[Python-3000] PEP 3124 - Overloading, Generic Functions, Interfaces, etc. (original) (raw)

Phillip J. Eby pje at telecommunity.com
Thu May 3 18:05:32 CEST 2007


At 10:16 AM 5/3/2007 -0400, Jim Jewett wrote:

On 5/3/07, Greg Ewing <greg.ewing at canterbury.ac.nz> wrote:

> I don't doubt that things like @before and @after are > handy. But being handy isn't enough for something to > get into the Python core. I hadn't thought of @before and @after as truly core; I had assumed they were decorators that would be available in a genfunc module.

Everything in the PEP is imported from an "overloading" module. I'm not crazy enough to try proposing any built-ins at this point.

(2) The explicit version of nextmethod corresponds to super, but is uglier in practice, becaues their isn't inheritance involved. My strawman would boil down to...

def foo():... nextmethod = GenFunc.dispatch(*args, after=thisfunction)

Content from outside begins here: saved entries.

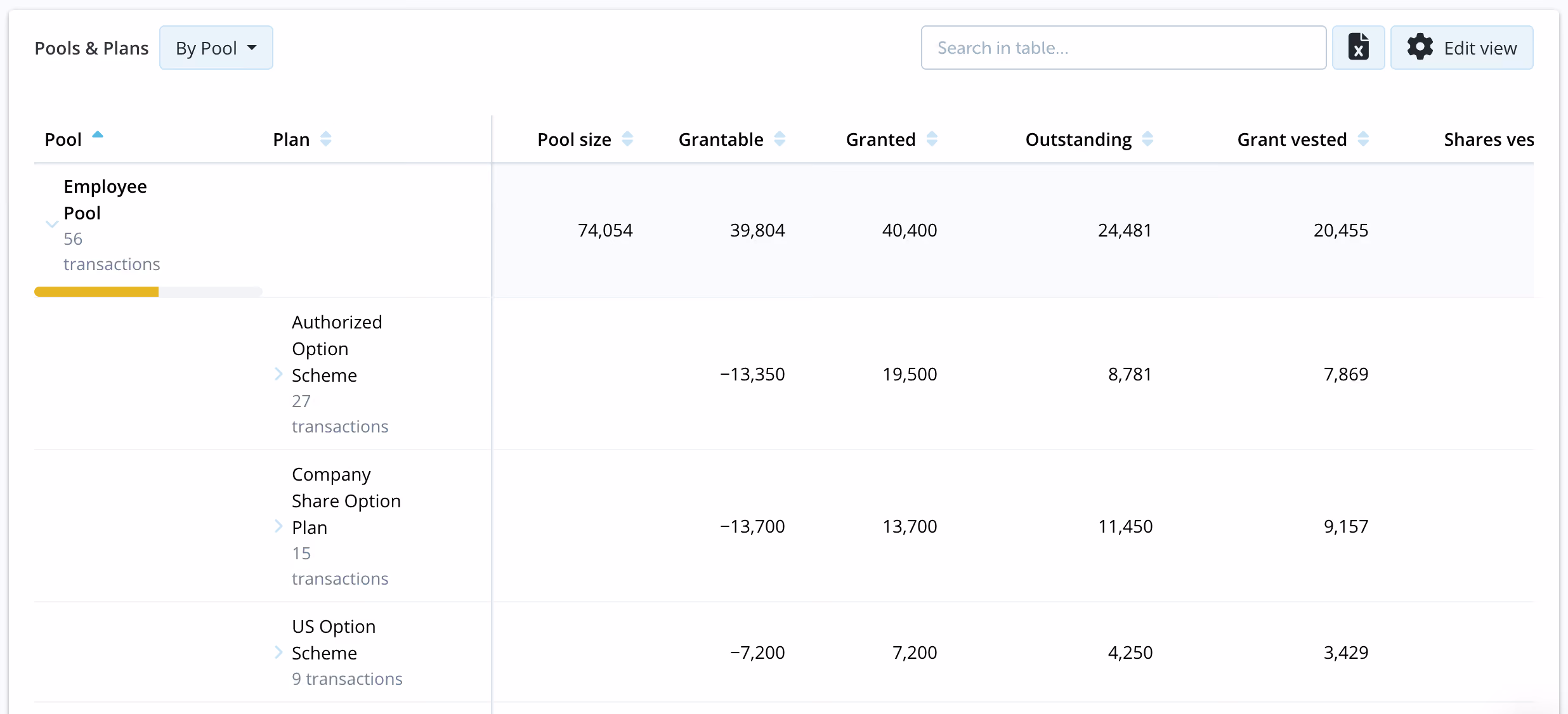Click the Employee Pool yellow usage bar

tap(96, 292)

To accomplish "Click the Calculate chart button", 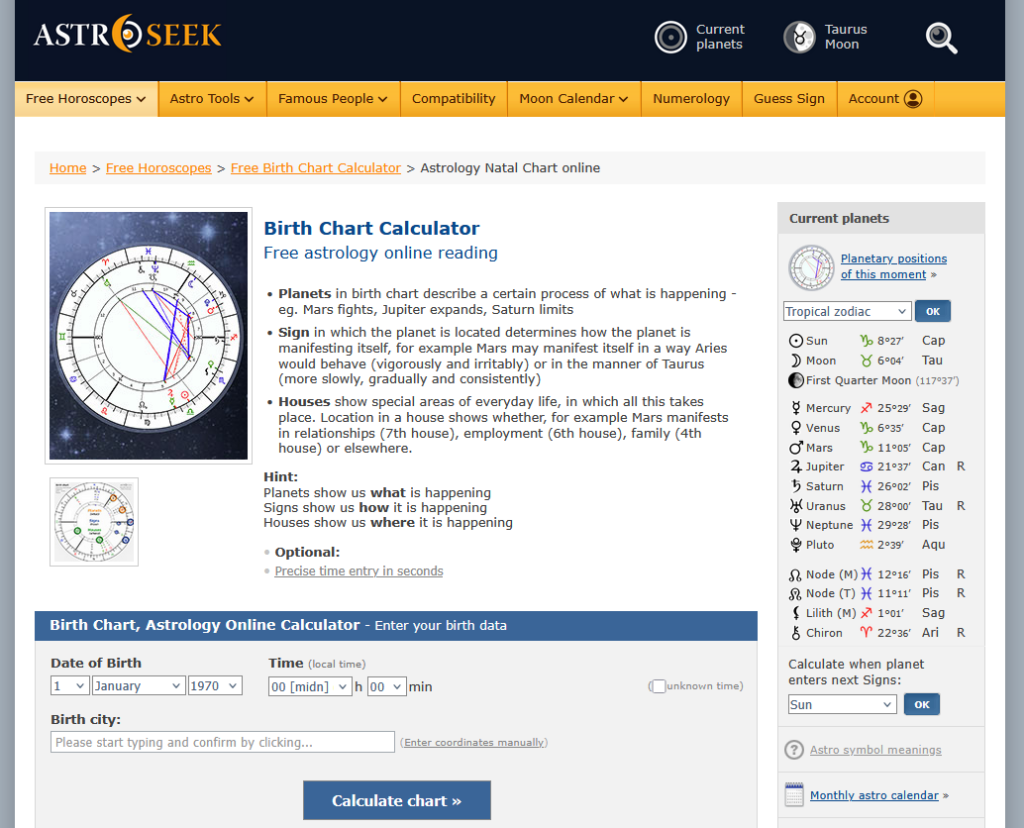I will [x=397, y=800].
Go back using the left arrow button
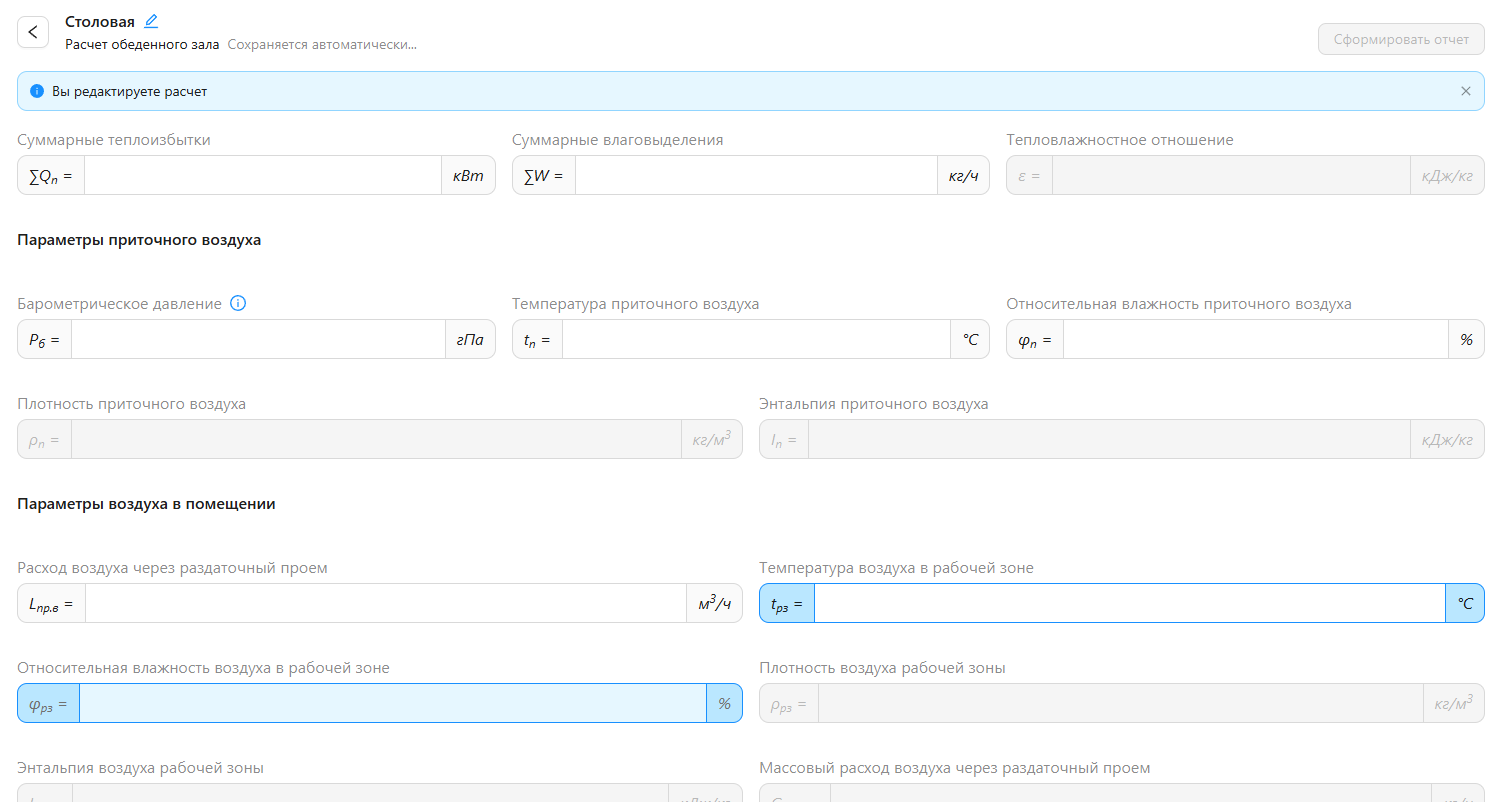 click(x=33, y=32)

Keep in mind that the same function can be re-registered under multiple rules, so a reference to the function is insufficient to specify where to chain from. Also, your proposal appears to be re-dispatching the arguments. My implementation doesn't redispatch anything; it creates a chain of method objects, which each know their next method. These chains are created and cached whenever a new combination of methods is required.

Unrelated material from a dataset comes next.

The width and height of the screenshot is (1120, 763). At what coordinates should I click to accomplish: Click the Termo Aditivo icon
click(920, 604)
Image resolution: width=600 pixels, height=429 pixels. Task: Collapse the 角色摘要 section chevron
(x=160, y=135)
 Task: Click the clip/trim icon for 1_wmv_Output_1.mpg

In RuleDispatch, the chains are actually linked as bound method objects, so that a function's next_method is bound as if it were the "self" of that function. Thus, calling the next method takes advantage of Python's "bound method" optimizations.

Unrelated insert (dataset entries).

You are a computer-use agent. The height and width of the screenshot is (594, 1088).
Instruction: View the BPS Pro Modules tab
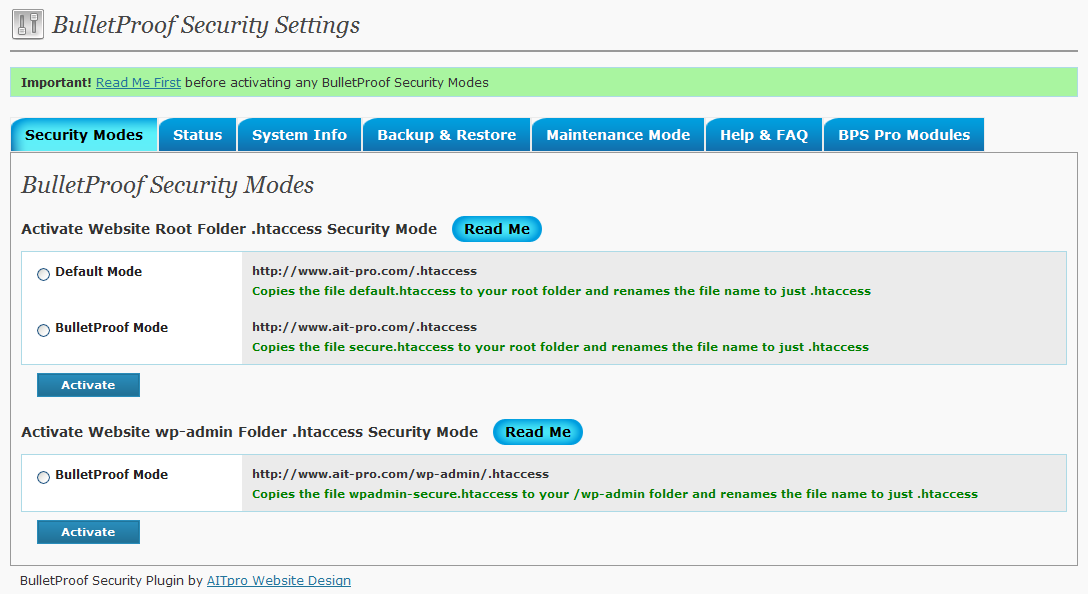coord(903,135)
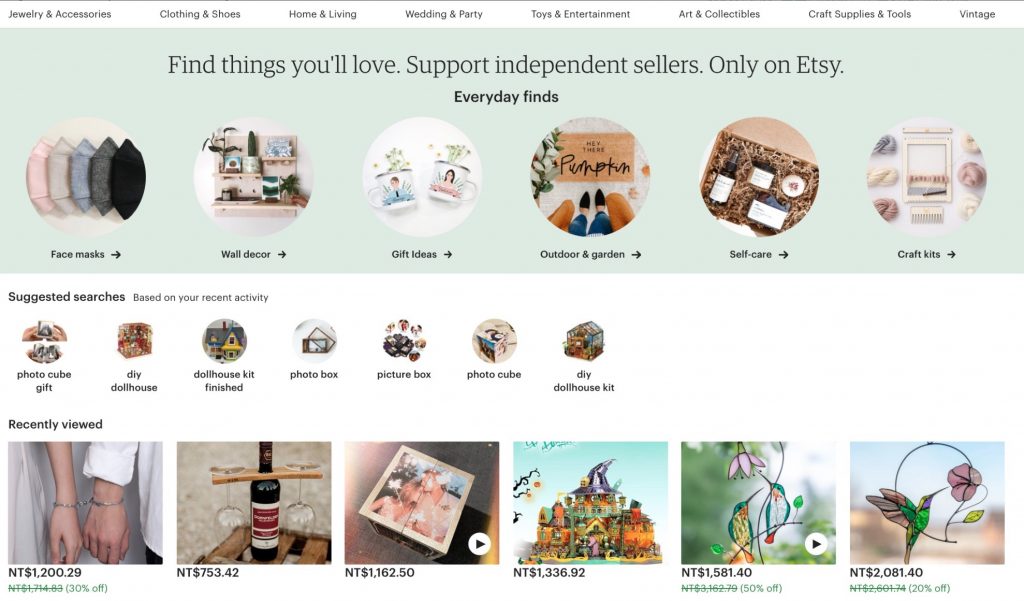This screenshot has width=1024, height=601.
Task: Click the arrow icon next to Face masks
Action: pos(116,255)
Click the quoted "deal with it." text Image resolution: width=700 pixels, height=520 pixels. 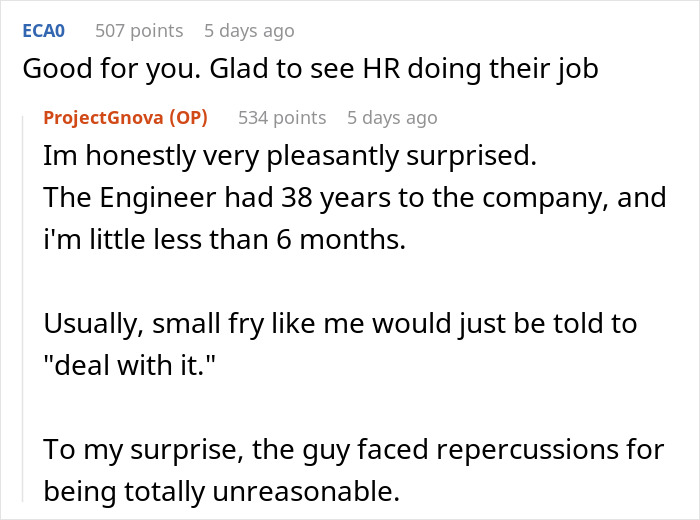point(135,364)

Note that the overriding function foo would need to have both a reference to itself (as opposed to its name, which will often be bound to somthing else) and to the generic function from which it is being called (and it might be called from several such functions). Arranging this during the registration seems like an awaful lots of work to avoid @after

Yep, it's a whole lot simpler just to provide the next_method as an extra argument.